When searching for prey, P. bachei releases its two long tentacles and twirls its body until the tentacles unfurl and become free to flow behind and around its globular body. That achieved, P. bachei will passively drift until prey becomes stuck in their tentacles via the adhesive substance emitted by their colloblasts. When P. bachei is ready to eat, its tentacles will be slowly retracted toward its oral end for consumption. (Greene et al., 1986)

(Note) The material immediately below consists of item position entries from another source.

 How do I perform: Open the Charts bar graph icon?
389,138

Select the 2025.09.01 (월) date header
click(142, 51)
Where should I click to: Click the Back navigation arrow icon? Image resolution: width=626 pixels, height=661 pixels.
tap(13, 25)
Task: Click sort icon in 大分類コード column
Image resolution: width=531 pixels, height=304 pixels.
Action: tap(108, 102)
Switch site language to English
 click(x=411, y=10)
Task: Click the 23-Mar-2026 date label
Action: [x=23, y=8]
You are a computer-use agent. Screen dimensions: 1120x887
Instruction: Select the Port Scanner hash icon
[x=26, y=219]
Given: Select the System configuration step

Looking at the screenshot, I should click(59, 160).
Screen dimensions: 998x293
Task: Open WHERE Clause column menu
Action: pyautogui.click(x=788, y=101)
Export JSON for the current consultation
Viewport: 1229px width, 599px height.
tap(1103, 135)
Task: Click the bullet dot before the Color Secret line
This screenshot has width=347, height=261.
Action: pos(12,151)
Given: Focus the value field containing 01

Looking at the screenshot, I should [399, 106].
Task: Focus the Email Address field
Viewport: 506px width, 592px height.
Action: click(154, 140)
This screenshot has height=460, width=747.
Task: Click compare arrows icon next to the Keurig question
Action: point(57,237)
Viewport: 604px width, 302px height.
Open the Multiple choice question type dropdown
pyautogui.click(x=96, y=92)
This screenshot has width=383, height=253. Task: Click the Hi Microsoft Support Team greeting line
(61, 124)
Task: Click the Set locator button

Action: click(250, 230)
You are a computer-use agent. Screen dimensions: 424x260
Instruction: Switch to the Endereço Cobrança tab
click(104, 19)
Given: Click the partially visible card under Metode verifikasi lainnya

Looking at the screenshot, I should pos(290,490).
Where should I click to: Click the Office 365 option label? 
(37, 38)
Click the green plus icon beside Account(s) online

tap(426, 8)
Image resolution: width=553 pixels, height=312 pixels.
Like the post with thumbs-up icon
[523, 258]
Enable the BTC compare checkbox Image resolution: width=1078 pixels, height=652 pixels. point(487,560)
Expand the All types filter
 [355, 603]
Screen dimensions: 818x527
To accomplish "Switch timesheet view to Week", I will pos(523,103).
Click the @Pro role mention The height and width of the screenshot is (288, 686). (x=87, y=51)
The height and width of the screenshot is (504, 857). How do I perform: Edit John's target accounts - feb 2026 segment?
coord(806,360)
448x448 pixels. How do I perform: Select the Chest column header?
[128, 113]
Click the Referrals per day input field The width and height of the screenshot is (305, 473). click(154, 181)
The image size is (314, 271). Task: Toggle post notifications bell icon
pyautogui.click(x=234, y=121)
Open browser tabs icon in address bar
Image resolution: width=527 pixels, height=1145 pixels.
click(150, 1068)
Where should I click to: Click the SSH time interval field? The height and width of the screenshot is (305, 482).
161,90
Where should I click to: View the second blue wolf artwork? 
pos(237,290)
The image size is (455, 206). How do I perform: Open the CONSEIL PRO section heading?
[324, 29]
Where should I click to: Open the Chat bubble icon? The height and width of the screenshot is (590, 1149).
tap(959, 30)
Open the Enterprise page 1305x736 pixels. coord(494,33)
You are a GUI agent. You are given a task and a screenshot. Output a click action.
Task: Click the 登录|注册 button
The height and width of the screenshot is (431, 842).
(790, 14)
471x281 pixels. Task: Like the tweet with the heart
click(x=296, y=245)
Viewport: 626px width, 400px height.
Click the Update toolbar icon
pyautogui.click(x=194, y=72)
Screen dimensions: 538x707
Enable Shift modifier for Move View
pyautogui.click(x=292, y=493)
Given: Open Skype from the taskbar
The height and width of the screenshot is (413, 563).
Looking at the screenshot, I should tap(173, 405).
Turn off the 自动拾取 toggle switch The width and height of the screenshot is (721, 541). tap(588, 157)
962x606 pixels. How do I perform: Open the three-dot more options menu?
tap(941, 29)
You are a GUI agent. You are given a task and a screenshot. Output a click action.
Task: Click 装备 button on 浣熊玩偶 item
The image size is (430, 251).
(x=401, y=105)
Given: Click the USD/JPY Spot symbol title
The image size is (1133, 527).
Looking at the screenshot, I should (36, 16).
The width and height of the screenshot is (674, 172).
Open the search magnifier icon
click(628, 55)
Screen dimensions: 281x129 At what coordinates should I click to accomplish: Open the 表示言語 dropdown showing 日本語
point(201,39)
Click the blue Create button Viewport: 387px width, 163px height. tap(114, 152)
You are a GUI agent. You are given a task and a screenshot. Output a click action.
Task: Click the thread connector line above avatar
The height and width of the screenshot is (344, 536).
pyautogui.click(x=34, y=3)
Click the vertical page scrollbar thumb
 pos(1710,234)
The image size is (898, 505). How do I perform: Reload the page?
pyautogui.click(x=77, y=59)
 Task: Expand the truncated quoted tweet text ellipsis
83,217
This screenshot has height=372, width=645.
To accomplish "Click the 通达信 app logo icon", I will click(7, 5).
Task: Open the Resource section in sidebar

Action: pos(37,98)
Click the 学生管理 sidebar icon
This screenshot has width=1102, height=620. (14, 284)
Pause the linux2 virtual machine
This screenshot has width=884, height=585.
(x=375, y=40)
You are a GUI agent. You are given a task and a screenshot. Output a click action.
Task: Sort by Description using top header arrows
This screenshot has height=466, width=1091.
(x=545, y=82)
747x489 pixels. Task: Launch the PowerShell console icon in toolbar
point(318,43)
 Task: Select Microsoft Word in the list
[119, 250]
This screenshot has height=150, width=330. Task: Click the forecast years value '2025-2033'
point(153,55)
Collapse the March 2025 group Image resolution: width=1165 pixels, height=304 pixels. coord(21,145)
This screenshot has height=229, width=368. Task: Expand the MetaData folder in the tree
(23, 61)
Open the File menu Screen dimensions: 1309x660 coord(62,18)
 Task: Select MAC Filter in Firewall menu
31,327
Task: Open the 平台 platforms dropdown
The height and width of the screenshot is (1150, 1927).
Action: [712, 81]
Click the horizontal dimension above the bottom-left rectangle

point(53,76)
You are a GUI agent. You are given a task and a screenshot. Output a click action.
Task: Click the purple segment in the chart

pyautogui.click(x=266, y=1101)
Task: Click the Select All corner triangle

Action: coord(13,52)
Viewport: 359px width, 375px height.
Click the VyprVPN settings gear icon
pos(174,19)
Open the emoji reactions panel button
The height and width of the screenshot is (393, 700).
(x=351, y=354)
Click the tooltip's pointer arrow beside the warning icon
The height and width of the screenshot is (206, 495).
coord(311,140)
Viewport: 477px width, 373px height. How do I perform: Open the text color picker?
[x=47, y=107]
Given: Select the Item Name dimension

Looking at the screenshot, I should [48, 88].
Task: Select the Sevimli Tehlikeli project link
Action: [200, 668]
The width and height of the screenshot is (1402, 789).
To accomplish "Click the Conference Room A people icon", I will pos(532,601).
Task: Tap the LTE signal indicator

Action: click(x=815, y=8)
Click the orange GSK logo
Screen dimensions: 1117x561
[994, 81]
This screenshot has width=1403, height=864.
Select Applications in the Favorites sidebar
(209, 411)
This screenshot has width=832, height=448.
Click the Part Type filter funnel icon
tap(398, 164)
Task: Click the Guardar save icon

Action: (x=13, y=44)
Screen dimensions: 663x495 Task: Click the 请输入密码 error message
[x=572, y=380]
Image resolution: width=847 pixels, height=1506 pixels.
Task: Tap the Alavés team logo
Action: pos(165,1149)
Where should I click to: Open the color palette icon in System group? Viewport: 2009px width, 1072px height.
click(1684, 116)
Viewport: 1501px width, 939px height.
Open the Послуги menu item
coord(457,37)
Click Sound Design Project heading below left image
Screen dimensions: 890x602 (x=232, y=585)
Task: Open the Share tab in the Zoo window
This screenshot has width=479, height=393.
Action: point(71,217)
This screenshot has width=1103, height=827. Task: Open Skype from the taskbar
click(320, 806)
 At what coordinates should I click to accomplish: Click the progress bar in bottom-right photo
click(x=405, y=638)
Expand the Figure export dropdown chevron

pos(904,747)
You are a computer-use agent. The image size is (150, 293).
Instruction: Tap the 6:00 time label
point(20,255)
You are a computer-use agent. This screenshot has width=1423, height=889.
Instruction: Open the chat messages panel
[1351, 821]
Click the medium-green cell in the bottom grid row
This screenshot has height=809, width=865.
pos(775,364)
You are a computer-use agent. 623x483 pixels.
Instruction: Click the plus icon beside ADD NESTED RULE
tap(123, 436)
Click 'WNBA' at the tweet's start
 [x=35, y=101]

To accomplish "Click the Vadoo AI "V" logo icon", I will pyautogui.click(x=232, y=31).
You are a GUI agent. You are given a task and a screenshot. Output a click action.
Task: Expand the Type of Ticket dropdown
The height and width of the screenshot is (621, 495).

When fed copepods and other zooplankton from Puget Sound, P. bachei demonstrated that it does not simply consume whatever is caught in its tentacles, despite its passive feeding technique. “Pleurobrachia [bachei] is a selective carnivore, and its diet is determined by both relative availability and vulnerability of prey.” P. bachei selectively consumed zooplankton at different life stages when prey were transitioning from one life stage to another and were thus more vulnerable to easy handling and consumption by the Ctenophore. This discovery contradicted previous assumptions that Pleurobrachia bachei was a non-selective passive carnivore. Instead, P. bachei is now understood to be a selective ambush-predator that takes advantage of prey in different stages of vulnerability. (Greene et al., 1986)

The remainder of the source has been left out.